Any analysis or comparison of police forces should focus on the fundamental difference in the US and many of the other nations. Most countries have a National Police force – like China, India, Turkey, Mexico, Italy. The advantages are that these forces are highly structured and processes can be implemented nation wide. In addition all of these forces can call in the cavalry, specialists, etc. The US by contrast has no national police and even the state police is usually weak (limited to serious crimes and highways). The US has 10,000’s of county and city police forces that work within different legal structures. Therefore there is no way the US police can be “bad”. There are good and bad. The Ferguson Police force obviously has problems and the killing there was a symptom. The New York Police force on the whole is integrated into neighborhoods but its such a large force that cops do wrong – but they are generally outliers. In the US its not police – its the general population that feels that African Americans might be a greater threat in a situation versus a white person.

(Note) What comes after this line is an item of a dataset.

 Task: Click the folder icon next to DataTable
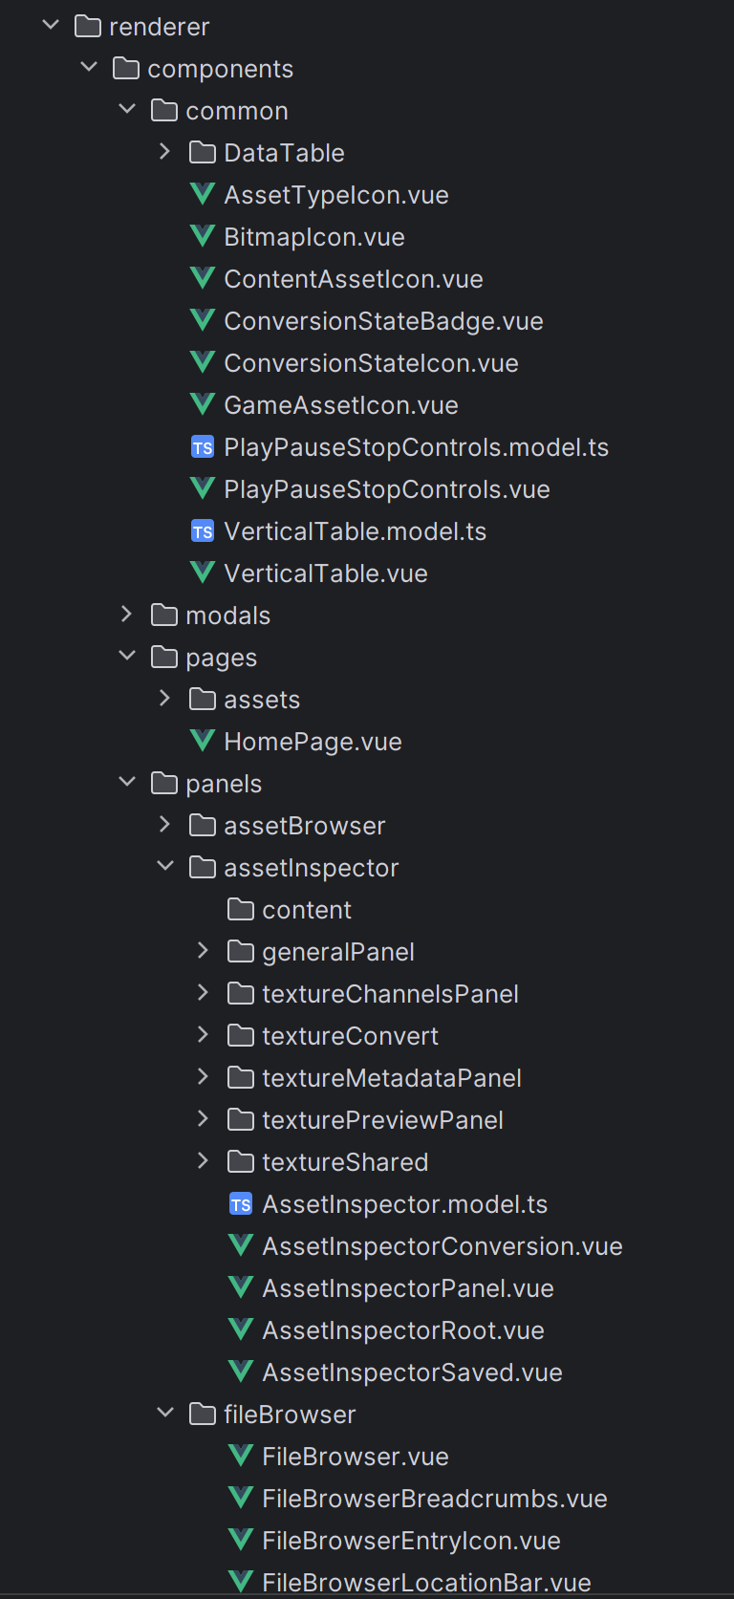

If its in the general population then of course it carry’s into a police force and gets multiplied when a police forces racial makeup is different than citizens. The point is – this is not an issue with US police forces – its an issue with society.

Posted by John2244 | Report as abusive

Neither case is a teaching example for anything other than how to NOT deal with police when you are breaking the law. Garner did not die from a choke hold. He died because he had trouble breathing all the time and was weak. Did the police escalate too quickly? YES. Do they do that only with minorities? NO. Should they have allowed him up to recover? YES. Do police treat all white people with care and courtesy? NO. Does every white person in court get justice? CERTAINLY NOT!

Too many in the US black community view confrontations with police and other authorities as a chance to sue. It is a financial tactic akin to buying a lottery ticket. Garner’s family will cash in on this. That may have been his motivation, although he probably did not plan on dying.

Posted by neelsn | Report as abusive

They look at us and all they see is the color of our skin, they don’t see what’s on the inside, they don’t listen to us or our voice they just judge us. They wear a badge so they think the have the authority to kill and treat us any kind of way, the saying” treat others how you want to b e treated” still applies. They can go straight home to their families and not care about how the loved one of those killed feel. Some do, do there job right but they don’t do enough to stop it. well WE DO MATTER!